The oxidation of a directionally solidified Ni-Al-Cr3C2 alloy at 1100 and 1200°C in oxygen

The oxidation behavior of a directionally solidified Ni-Al-Cr3C2 alloy of overall composition Ni-12.3Cr-6.9Al-1.8C (wt. %) has been investigated at 1100 and 1200 degrees C under I atm oxygen. Experiments have also been carried out on specimens having the same composition but with a nonaligned structure. At 1100 degrees C, in both cases and unlike conventional nickel-base superalloys with the same chromium and aluminum contents, aluminium was found to oxidize internally beneath an external Cr2O3 scale. Although the volume fraction of the internal precipitates was significant, they showed no tendency to coalesce into a compact subsurface layer, but formed randomly distributed clusters in the alloy matrix. The kinetics of oxidation and morphologies of the oxide scales were not substantially affected either by thermal cycling or by the alloy microstructure. At the higher temperature, continuous Al2O3 scales formed beneath thick layers of transient nickel and nickel-chromium-rich oxides; no internal precipitation of aluminum-rich oxides was observed. However, internal degradation of the directionally solidified specimens at 1200 degrees C was quite significant, due to in situ oxidation of primary carbides. The multilayered scales formed at 1200 degrees C spalled extensively on cooling as a consequence of loss of contact, starting preferentially at the intersections of the Cr3C2 fibers with the alloy-scale interface.
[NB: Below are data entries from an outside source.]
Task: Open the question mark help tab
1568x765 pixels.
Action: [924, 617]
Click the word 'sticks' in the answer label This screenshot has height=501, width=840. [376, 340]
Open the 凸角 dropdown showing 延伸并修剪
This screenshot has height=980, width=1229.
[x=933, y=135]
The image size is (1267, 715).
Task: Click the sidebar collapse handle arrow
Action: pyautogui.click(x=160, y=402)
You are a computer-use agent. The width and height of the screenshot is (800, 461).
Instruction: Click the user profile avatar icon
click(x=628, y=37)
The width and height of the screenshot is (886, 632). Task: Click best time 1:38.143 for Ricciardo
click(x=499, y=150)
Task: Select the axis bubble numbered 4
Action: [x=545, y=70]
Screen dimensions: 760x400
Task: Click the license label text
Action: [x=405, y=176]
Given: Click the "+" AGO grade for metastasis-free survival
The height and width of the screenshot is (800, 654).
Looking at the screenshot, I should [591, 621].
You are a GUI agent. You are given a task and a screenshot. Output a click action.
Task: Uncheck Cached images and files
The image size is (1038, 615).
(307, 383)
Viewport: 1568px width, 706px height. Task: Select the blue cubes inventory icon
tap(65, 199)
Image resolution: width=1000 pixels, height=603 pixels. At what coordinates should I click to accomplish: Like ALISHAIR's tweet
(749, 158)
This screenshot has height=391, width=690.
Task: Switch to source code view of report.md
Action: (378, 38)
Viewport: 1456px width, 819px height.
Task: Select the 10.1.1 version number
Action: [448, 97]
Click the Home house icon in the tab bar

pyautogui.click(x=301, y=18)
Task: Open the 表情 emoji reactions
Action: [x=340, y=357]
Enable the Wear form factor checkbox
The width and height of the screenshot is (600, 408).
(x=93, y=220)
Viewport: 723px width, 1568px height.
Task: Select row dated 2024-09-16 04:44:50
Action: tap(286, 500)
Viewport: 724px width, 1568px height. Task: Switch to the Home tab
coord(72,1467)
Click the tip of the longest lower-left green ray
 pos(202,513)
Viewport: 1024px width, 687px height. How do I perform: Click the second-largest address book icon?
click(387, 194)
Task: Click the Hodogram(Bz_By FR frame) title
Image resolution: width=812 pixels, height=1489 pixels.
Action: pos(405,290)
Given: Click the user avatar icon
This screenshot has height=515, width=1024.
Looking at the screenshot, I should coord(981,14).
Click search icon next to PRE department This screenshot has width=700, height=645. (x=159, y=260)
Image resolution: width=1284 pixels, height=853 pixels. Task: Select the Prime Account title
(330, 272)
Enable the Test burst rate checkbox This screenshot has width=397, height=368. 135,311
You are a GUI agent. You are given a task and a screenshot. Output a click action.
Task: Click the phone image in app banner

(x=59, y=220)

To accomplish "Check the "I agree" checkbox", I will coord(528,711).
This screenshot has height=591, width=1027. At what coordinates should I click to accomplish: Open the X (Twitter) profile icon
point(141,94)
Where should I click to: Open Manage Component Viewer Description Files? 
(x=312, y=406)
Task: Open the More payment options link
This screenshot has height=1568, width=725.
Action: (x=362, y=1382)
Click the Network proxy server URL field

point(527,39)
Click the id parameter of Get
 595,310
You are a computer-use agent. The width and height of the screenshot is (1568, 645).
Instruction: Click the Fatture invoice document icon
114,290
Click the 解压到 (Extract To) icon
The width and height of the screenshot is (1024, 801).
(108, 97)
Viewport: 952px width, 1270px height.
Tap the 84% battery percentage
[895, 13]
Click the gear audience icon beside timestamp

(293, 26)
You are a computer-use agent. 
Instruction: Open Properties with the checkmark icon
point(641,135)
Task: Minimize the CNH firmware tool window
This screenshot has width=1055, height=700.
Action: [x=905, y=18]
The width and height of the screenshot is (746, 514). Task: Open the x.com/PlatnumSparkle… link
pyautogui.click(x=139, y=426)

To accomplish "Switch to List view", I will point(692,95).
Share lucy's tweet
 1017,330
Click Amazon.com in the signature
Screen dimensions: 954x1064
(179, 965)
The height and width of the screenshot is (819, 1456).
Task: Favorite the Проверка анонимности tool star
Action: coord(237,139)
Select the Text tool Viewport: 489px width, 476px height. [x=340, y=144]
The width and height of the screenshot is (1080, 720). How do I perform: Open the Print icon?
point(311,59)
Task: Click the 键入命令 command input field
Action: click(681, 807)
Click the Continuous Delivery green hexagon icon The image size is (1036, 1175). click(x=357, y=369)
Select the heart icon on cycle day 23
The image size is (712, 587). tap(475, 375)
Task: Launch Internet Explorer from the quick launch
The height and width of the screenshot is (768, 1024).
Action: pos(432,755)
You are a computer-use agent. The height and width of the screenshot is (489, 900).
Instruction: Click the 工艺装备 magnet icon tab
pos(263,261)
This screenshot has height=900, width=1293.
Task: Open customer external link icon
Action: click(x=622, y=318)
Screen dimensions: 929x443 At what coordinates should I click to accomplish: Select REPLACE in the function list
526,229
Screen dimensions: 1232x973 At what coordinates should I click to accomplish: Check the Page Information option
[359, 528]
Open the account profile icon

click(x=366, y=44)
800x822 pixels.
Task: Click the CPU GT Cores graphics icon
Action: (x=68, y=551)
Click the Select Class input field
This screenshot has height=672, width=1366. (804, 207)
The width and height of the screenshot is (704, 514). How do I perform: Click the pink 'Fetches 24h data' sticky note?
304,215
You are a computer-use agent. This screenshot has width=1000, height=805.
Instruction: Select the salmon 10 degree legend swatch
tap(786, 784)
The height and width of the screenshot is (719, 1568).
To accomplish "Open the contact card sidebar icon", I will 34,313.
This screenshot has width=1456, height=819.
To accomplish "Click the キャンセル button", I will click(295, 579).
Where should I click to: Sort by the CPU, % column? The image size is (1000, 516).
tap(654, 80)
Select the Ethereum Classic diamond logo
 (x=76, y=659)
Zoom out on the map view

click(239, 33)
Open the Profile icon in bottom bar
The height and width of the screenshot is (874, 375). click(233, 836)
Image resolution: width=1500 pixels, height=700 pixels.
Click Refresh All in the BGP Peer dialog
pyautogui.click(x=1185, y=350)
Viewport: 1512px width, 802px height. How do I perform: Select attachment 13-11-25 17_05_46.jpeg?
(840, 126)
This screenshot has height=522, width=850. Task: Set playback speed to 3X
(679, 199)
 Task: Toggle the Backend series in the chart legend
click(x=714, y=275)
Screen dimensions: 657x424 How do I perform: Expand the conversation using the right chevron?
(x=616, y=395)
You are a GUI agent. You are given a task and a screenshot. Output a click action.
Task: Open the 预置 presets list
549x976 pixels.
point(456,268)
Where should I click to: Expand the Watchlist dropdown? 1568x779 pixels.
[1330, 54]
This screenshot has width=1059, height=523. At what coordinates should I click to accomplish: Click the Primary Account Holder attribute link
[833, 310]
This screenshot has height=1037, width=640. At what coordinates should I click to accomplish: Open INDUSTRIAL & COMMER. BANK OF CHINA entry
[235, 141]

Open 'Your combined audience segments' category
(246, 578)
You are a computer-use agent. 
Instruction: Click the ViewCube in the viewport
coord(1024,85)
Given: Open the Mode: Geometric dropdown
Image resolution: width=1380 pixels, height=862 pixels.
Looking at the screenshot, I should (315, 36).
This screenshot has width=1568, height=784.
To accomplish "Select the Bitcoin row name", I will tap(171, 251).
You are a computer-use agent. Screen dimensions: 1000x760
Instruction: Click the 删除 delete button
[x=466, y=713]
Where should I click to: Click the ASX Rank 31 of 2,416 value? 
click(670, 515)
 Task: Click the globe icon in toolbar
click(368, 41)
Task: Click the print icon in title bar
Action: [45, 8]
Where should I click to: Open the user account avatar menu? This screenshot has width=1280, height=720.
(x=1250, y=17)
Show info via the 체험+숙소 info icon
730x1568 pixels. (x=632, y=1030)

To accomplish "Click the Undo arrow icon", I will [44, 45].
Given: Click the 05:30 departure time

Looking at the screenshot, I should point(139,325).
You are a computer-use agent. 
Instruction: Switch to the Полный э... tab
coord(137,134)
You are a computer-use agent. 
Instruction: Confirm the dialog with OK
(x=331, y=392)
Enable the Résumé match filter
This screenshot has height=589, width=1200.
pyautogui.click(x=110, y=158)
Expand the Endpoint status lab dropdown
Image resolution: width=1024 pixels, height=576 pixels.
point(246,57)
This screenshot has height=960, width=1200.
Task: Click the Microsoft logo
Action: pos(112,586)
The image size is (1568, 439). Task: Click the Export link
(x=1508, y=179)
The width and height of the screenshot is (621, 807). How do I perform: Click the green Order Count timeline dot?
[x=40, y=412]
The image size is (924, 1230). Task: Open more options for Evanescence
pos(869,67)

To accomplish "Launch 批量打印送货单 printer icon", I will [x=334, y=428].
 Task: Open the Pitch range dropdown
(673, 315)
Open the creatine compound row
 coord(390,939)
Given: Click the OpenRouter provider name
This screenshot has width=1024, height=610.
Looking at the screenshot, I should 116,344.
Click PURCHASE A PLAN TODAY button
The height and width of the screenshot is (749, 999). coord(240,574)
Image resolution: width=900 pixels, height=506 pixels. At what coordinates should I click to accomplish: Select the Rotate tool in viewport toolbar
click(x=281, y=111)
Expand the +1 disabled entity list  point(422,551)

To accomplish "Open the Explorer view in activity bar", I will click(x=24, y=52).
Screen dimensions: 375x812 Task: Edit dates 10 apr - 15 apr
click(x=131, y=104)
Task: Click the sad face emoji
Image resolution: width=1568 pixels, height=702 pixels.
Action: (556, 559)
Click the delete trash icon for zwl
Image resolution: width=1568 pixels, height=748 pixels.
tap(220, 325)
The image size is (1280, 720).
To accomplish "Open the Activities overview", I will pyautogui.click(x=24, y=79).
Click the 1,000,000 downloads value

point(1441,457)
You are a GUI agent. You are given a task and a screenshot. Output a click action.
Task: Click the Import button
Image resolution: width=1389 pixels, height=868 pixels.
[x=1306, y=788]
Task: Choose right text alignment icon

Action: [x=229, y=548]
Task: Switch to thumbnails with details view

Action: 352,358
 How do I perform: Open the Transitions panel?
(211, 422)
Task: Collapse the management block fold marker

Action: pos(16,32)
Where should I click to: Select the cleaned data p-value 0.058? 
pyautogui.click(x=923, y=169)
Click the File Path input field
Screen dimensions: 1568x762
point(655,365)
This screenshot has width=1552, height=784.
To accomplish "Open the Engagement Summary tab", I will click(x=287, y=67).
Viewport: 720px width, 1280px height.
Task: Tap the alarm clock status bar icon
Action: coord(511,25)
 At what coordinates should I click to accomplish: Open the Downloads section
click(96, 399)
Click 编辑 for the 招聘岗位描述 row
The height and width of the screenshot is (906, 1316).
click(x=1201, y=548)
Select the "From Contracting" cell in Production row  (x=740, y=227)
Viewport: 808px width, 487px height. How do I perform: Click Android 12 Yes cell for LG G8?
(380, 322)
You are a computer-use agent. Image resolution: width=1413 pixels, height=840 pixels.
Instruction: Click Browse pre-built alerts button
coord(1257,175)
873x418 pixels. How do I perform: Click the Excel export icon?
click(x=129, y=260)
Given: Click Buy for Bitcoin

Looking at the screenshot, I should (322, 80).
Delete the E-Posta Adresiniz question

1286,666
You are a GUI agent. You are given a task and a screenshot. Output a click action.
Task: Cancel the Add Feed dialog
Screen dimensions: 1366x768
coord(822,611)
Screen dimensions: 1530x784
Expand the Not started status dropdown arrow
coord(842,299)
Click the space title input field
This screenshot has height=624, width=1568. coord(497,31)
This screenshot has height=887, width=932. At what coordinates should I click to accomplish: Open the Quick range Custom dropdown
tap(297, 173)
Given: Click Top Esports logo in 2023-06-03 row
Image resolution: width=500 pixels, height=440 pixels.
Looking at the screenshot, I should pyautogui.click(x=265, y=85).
The observed behavior can be attributed to a reduction in the availability of chromium because of the multiphase structure of the alloy; this, in turn, resulted in an increase in the flux of oxygen inward, leading to internal oxidation of aluminum at 1100 degrees C. The almost exclusive external oxidation of aluminum becomes possible at 1200 degrees C, probably because of an increase in the diffusivity of aluminum in the alloy matrix.